Friends living just blocks away had everything — flowers, vegetables, tree fruits — destroyed. Over the next few days, I was fortunate to run into or hear from quite a few. I say fortunate because each one of these folks was carrying on, replanting, cleaning up, treating survivors for trauma. Gardeners are an intrepid and inspiring lot.

My own first steps of the journey into the aftermath gave me a big surprise. As I photographed the damage, the undamaged and the broken but valiant became more important, more fascinating. I had expected to feel grim and to summon my stoicism, but I went back indoors to make breakfast feeling a measure of delight. Most things would pull through.
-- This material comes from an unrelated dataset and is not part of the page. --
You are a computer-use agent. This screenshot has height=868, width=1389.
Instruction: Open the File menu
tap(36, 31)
Lily buds remained at the tips of battered stems. The Meidiland rose never blinked. Hollyhocks leaves were shell-shocked, but they held tight to their buds. There will eventually be blossoms and perfume through the garden.

View from the front porch, the morning after the storm.
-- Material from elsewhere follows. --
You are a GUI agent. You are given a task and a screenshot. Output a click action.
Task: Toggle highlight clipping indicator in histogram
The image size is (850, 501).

Three days before the storm, Crambe cordifolia and Walkers Low catmint had been subtly charming.

Nearly unrecognizable the day after.

More than half of three varieties of heirloom and native beans were reduced to stalks, but it was early enough for these short-season plants to reorder seed.

Potatoes were mashed.

The “Julia Child” tomato was reduced to a stalk and one leaf. “Oh, well,” rings her soprano voice, “These things happen. Carry on!”

Riddled hollyhocks held tight to their buds.
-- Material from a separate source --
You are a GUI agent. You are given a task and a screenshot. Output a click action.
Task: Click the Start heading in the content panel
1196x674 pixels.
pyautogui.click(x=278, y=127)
Most Oriental lily buds stayed put, though a few are well-dinged.

Fascinating leafy texture filled the bird bath.

Verbascum bombeciferum rivaling Scarlet O’Hara for post devastation defiant beauty.

Penstemon strictus and P. eatonii never blinked.

Echinacea quipped, “What storm?”

Moonshine yarrow was tipsy, but sparkling.

It was permissable, even wise, to let all the debris, the riddled leaves, the bent stems, stay as they were through Thursday and Friday while I worked, rested, and rallied for clean-up.

Saturday morning, before temperatures flirted with 90, I filled my mulching wheelbarrow to its 8 cubic foot capacity three times. This from my 1,000 square foot front garden, alone. And that didn’t get it pristinely clean. Not by a long shot.

The 8 cubic foot capacity wheelbarrow awaits its first load.

Bless the honey locust trees and whoever planted them in the parking median in front of the  house. Although their leaves rained on the garden, their high and airy crowns minimized the damage.

Reminded by an email from Larry Stebbins, I sprayed the remaining foliage with seaweed extract, and the healing has begun.

In ten days, Julia has grown two fine leaves.

The wonderful spuds have grown so much, I’ve started to hill them.

The garden is happy, breezy, and full of sun. So’s the gardener.

Hail

Image

Wave after wave of hail, ranging in size from peas to skull-busters, pummeled the neighborhood. Driven by stout upslope wind, sometimes the view to the back shed was obscured. The roar was deafening.

Couldn’t bring myself to assess the damage to the garden just yet. Thank goodness the summer is yet young.

Two and a half inches of rain on the city in just under two hours. Just southwest of the gardenhood, hail — some the size of baseballs — fell in such tremendous amounts, it had to be scooped from the road with front-end loaders. Wow.